An exact copy of all entries is required.

Entries shown: Begin

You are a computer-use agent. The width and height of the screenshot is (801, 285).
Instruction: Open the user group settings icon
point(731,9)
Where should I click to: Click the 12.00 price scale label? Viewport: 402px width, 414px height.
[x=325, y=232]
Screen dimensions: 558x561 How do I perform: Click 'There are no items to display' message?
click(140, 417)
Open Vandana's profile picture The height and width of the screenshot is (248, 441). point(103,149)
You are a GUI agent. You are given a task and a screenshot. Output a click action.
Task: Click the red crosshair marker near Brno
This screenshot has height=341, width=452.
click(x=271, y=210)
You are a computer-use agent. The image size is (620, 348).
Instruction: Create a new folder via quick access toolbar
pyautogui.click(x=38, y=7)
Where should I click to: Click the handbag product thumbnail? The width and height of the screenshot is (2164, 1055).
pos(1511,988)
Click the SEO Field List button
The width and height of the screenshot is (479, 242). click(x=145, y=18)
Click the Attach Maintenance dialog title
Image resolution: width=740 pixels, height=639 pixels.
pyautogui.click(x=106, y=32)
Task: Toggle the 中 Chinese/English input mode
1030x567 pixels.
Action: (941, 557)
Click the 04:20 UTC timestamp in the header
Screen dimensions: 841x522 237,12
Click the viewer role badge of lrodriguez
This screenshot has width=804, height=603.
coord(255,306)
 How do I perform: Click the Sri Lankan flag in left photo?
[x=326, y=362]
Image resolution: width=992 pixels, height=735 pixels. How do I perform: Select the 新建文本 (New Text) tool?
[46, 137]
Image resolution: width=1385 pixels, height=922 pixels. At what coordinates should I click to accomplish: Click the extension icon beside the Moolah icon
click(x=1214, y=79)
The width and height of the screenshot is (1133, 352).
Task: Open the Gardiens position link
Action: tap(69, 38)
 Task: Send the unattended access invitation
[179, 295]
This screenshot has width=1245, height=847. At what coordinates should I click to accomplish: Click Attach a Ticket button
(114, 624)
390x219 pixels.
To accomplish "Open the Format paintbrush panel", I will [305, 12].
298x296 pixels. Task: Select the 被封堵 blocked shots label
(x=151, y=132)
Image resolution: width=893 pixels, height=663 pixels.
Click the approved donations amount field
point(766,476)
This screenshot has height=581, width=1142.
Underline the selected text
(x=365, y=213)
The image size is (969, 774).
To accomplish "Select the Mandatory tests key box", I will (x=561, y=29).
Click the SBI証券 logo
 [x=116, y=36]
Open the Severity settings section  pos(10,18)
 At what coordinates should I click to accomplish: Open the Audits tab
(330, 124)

Entries shown: End

◆ Solution to the exercise
You are a computer-use agent. The width and height of the screenshot is (801, 285).
Instruction: Open the user group settings icon
point(731,9)
Where should I click to: Click the 12.00 price scale label? Viewport: 402px width, 414px height.
[x=325, y=232]
Screen dimensions: 558x561 How do I perform: Click 'There are no items to display' message?
click(140, 417)
Open Vandana's profile picture The height and width of the screenshot is (248, 441). point(103,149)
You are a GUI agent. You are given a task and a screenshot. Output a click action.
Task: Click the red crosshair marker near Brno
This screenshot has height=341, width=452.
click(x=271, y=210)
You are a computer-use agent. The image size is (620, 348).
Instruction: Create a new folder via quick access toolbar
pyautogui.click(x=38, y=7)
Where should I click to: Click the handbag product thumbnail? The width and height of the screenshot is (2164, 1055).
pos(1511,988)
Click the SEO Field List button
The width and height of the screenshot is (479, 242). click(x=145, y=18)
Click the Attach Maintenance dialog title
Image resolution: width=740 pixels, height=639 pixels.
pyautogui.click(x=106, y=32)
Task: Toggle the 中 Chinese/English input mode
1030x567 pixels.
Action: (941, 557)
Click the 04:20 UTC timestamp in the header
Screen dimensions: 841x522 237,12
Click the viewer role badge of lrodriguez
This screenshot has width=804, height=603.
coord(255,306)
 How do I perform: Click the Sri Lankan flag in left photo?
[x=326, y=362]
Image resolution: width=992 pixels, height=735 pixels. How do I perform: Select the 新建文本 (New Text) tool?
[46, 137]
Image resolution: width=1385 pixels, height=922 pixels. At what coordinates should I click to accomplish: Click the extension icon beside the Moolah icon
click(x=1214, y=79)
The width and height of the screenshot is (1133, 352).
Task: Open the Gardiens position link
Action: tap(69, 38)
 Task: Send the unattended access invitation
[179, 295]
This screenshot has width=1245, height=847. At what coordinates should I click to accomplish: Click Attach a Ticket button
(114, 624)
390x219 pixels.
To accomplish "Open the Format paintbrush panel", I will [305, 12].
298x296 pixels. Task: Select the 被封堵 blocked shots label
(x=151, y=132)
Image resolution: width=893 pixels, height=663 pixels.
Click the approved donations amount field
point(766,476)
This screenshot has height=581, width=1142.
Underline the selected text
(x=365, y=213)
The image size is (969, 774).
To accomplish "Select the Mandatory tests key box", I will (x=561, y=29).
Click the SBI証券 logo
 [x=116, y=36]
Open the Severity settings section  pos(10,18)
 At what coordinates should I click to accomplish: Open the Audits tab
(330, 124)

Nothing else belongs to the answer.